The event, The University and the Nation: Safeguarding Higher Education in Tunisia and Beyond, brought together speakers across North Africa, France, Turkey and the US, although debate focused on the three countries where regime change offered particular challenges.

The new Egyptian constitution protects institutional autonomy but not academic freedom, while the draft Tunisian constitution does the opposite, with Article 30 stating that “academic freedom and freedom of scientific research shall be guaranteed’’ and that “the state shall furnish all means necessary for the advancement of academic work and scientific research’’. Libya has not yet reached the drafting stage for a post-Gaddafi era constitution.

Jonathan Fanton, chair of the Scholars at Risk Network and former NYU president, made the case for universities’ crucial role in democratic and economic development. “Democratic habits must be learned, which means they must be taught. To consider how important this is, consider that bigotry, intolerance and violence may also be learned and taught. No one is born hating anyone else.
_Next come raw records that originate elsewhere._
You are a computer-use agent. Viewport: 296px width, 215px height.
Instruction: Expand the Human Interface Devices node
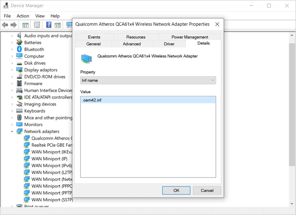point(12,90)
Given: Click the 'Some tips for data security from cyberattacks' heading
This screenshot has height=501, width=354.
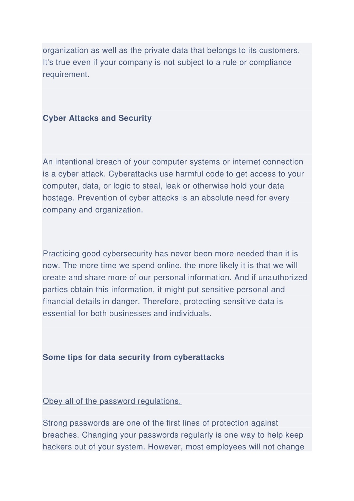Looking at the screenshot, I should tap(134, 357).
That is something we learn when the educational process is perverted and people are taught not how to think but what to think — not to seek knowledge but to accept whatever they are told,” said Fanton.
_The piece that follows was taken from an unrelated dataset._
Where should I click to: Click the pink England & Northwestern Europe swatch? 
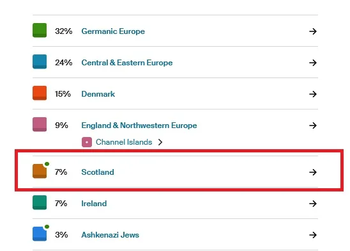point(40,124)
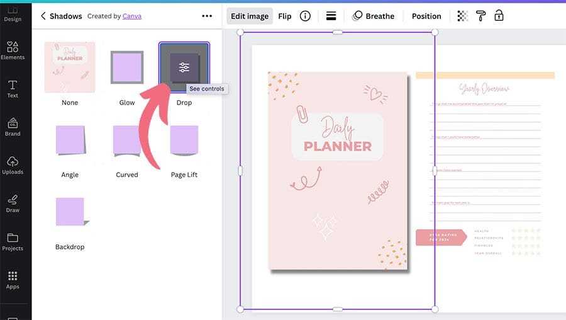This screenshot has height=320, width=566.
Task: Click the Canva creator link
Action: click(131, 16)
Tunisia-born Mustapha Tlili, director of the Center for Dialogues, warned of “distressing signs of (a) theocratic ‘curtain’ slowly descending on the countries of the so-called Arab Spring — countries which had briefly experienced hope through their insurrections against secular dictatorships’’.

Yet Mohamed Jaoua, professor of mathematics at the University of Nice-Sophia-Antipolis in France, looked forward to the creation of a “Euro-Mediterranean space’’ in which to share knowledge, as “the greatest contribution that science could bring to consolidating democracy in the countries of the south now undergoing change’’.

The Tunisian intellectual diaspora in France, he added, had played a major role in the revolution and the transitional government that led to the country’s first democratic elections. Such “scientific diasporas of the South’’ would remain crucial in bringing democratic values back to their native lands.